Report on proposed Mental Health Services LCO published

Published 24/06/2008   |   Last Updated 14/07/2014

Report on proposed Mental Health Services LCO published

The Assembly’s Proposed Mental Health Services Legislative Competence Order (LCO) Committee has published its report on the proposed LCO supporting the request for legislative powers over mental health to be transferred from Westminster to the National Assembly for Wales.

The proposed order would allow the Assembly to pass Measures to improve the assessment and treatment of people with mental health disorders before they become subject to compulsory detention under the Mental Health Act 1983. It would also allow the Assembly to give people a right to independent advocacy to help them make important decisions about their treatment and the support they require at an earlier stage in their illness.

This was the first LCO to be proposed by a Member who is not part of the government. Jonathan Morgan AM proposed the LCO after winning a ballot of all AMs last year.

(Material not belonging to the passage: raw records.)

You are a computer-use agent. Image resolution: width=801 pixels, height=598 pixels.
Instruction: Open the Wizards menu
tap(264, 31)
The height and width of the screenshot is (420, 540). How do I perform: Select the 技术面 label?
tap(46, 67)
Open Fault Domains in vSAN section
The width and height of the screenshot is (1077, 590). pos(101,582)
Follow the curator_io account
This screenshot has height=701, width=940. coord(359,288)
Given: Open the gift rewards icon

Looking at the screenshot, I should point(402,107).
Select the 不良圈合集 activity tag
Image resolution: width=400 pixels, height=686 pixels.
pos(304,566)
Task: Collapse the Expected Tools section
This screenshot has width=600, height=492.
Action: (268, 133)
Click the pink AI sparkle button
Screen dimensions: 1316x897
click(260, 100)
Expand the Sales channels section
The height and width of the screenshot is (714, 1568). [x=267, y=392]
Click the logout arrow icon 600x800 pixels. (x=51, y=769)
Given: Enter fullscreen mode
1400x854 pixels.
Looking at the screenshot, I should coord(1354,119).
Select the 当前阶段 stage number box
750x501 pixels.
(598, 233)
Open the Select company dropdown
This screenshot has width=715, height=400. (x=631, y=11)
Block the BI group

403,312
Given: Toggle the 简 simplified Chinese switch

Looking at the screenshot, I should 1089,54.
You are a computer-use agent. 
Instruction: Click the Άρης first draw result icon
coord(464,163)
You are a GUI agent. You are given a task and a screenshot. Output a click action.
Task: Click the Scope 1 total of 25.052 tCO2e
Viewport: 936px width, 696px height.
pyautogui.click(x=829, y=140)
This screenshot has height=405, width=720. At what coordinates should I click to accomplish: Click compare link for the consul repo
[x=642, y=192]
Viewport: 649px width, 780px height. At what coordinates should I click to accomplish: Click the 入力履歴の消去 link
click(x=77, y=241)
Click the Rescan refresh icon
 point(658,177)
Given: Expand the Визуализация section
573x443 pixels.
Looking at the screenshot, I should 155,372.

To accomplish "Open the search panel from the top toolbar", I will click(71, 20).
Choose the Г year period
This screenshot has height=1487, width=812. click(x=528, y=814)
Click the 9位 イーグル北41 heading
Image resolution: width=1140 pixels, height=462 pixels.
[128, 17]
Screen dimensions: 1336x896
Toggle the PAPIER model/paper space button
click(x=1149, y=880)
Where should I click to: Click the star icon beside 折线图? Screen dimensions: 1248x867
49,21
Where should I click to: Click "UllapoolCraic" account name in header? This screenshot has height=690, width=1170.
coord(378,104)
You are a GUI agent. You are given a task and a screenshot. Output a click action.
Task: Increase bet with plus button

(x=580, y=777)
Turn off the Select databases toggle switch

David Melding AM, Chair of the Committee, said:  “Mental Health Service Provision is an important and often highly emotive area. After consulting widely and listening carefully to the views of stakeholders during the scrutiny process the Committee is strongly of the view that the Assembly should have the powers to make law in this area.

“We heard compelling evidence from people who have been subject to detention under the Mental Health Act 1983 and mental health organisations about their experiences of mental health services and how having earlier access to treatment and social care would help patients. One of our key recommendations is that any future Measure tackling these issues would have to cover not only duties on the health service, but also on local authorities, in particular social services. This would ensure that they work together jointly and coherently to provide “treatment and care” – not just medical intervention - for persons with mental disorders which would help their recovery and rehabilitation and could prevent them from reaching crisis point and becoming subject to compulsory detention.

“The proposed order has received wide-ranging support from mental health organisations and service providers and there has been cross-party support from the committee members who have provided an excellent example of effective scrutiny and cross-party working as well as from the Minister for Health and Social Services.”

The Committee was established in March to consider and report on the proposed Order. It consulted widely across the field of mental health services to inform its work. In addition, the Committee took oral evidence from the Minister for Health and Social Services; The Law Society; the Association for Directors of Social Services; The Royal College of Nursing Cymru; The Royal College of Psychiatrists; Mind; Gofal Cymru; Hafal; Cymar; and Cardiff Community Health Council

In its report the Committee agrees, in principle, that the Government of Wales Act 2006 should be amended to give the Assembly new powers to make its own laws, known as Assembly Measures, in the area of mental health services. It goes on to make a number of recommendations including that the proposed Order should also refer not just to “treatment” but also to “care” to reflect the range of services which may be required to enable recovery and rehabilitation.